- [Assignment]:
Among the entries below, only the lines starting at the one with "Collapse the Network Graphs tree node" and ending at the one with "Task: Open options", both included, are to be printed exactly.

- [Extracted records]:
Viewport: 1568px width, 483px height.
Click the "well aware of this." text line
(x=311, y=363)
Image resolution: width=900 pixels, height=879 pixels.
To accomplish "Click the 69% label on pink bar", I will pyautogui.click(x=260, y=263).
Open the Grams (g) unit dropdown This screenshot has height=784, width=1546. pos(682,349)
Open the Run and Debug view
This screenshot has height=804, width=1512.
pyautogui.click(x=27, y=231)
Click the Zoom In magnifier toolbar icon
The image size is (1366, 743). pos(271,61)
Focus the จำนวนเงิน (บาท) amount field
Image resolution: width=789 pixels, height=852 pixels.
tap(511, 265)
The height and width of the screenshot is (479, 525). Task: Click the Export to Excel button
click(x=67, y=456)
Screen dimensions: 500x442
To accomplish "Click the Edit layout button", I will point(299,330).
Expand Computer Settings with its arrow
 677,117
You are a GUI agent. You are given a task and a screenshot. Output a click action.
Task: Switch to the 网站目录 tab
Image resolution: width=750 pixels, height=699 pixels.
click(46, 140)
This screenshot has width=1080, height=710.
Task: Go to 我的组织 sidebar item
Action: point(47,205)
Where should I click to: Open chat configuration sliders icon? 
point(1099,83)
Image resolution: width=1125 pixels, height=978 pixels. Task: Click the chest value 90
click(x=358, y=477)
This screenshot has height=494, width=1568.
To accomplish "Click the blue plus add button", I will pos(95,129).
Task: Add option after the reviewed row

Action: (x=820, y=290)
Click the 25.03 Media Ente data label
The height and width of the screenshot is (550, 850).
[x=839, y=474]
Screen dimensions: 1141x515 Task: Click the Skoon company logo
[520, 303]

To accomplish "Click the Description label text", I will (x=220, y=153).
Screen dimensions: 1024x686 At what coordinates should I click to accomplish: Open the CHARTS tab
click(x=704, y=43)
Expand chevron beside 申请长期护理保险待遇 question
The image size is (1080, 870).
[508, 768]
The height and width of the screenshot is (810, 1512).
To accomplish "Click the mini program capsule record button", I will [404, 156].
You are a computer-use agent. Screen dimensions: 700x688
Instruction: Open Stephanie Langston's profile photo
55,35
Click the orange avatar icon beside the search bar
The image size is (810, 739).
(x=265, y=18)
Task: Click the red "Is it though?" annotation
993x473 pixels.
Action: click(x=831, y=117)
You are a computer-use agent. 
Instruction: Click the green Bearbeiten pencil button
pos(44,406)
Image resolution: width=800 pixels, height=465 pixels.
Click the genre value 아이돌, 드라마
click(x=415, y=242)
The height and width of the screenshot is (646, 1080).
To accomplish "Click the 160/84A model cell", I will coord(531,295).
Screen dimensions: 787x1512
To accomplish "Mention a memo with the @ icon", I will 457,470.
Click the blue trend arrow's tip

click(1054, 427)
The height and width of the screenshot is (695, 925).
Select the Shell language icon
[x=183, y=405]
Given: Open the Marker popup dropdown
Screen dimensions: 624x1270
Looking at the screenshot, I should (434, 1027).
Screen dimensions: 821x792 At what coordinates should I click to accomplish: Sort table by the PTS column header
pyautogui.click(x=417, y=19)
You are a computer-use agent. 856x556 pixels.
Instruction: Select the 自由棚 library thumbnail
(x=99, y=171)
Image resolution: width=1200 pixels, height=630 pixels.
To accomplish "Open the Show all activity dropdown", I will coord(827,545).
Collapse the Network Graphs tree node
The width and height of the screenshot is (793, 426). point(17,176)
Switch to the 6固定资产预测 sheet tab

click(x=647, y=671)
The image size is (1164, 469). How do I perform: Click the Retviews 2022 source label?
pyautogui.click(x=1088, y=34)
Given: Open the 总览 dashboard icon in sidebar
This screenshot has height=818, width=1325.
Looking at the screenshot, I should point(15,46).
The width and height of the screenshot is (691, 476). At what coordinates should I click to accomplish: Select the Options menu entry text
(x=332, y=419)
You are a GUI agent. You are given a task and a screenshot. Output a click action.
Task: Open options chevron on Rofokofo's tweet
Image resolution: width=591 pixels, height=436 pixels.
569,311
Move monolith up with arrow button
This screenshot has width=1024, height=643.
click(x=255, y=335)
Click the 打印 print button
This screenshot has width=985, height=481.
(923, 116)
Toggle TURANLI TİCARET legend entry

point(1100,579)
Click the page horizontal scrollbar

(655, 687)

- [Solution for this task]:
Collapse the Network Graphs tree node
The width and height of the screenshot is (793, 426). point(17,176)
Switch to the 6固定资产预测 sheet tab

click(x=647, y=671)
The image size is (1164, 469). How do I perform: Click the Retviews 2022 source label?
pyautogui.click(x=1088, y=34)
Given: Open the 总览 dashboard icon in sidebar
This screenshot has height=818, width=1325.
Looking at the screenshot, I should point(15,46).
The width and height of the screenshot is (691, 476). At what coordinates should I click to accomplish: Select the Options menu entry text
(x=332, y=419)
You are a GUI agent. You are given a task and a screenshot. Output a click action.
Task: Open options chevron on Rofokofo's tweet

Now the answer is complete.